O desfecho da ADI 7755 poderá também impactar a própria aplicação da EC 132/2023, que, ao prever a possibilidade de redução de alíquotas para insumos agropecuários e aquícolas, insere no texto constitucional um comando normativo que será reinterpretado à luz do julgamento. Caso prevaleça a tese da inconstitucionalidade dos incentivos fiscais atuais, poderá haver reavaliação do alcance dessa previsão, inclusive sob o prisma de um controle de constitucionalidade superveniente.
O debate sobre incentivos fiscais vai muito além de seu impacto na arrecadação. Trata-se, no fundo, de definir os contornos do desenvolvimento nacional no século XXI. A opção por manter ou reconfigurar os benefícios fiscais aos defensivos agrícolas exigirá do Supremo uma decisão pautada por evidências, equilíbrio institucional e responsabilidade com o futuro.
Autores:
*Leandro Lucon é especialista da área tributária contenciosa e sócio do escritório Finocchio & Ustra Sociedade de Advogados.

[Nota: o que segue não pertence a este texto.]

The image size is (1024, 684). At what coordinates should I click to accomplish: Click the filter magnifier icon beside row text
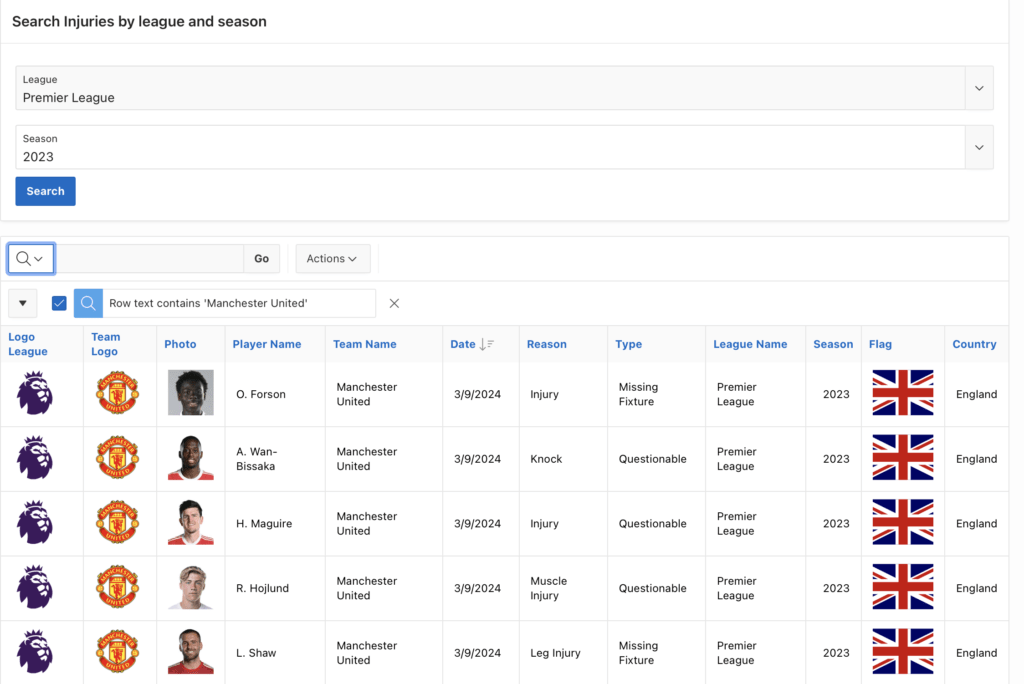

*Isadora Nogueira Barbar Buffolo é líder da área tributária contenciosa do escritório Finocchio & Ustra Sociedade de Advogados
*Isabella Finarde Souza Lima é trainee da área tributária do escritório Finocchio & Ustra Sociedade de Advogados.
[1]Voto do Ministro Edson Fachin, ADI 5553/DF, e posteriormente reiterado na ADI 7755.
[2]Voto do Ministro Gilmar Mendes, ADI 7755/DF, sessão virtual de junho de 2023.
[3]Voto-vista do Ministro André Mendonça, ADI 7755/DF, sessão virtual de fevereiro de 2024.
[4]⁴ Cf. ADI 3232/TO, Rel. Min. Cezar Peluso, e ADI 2501, Rel. Min. Joaquim Barbosa.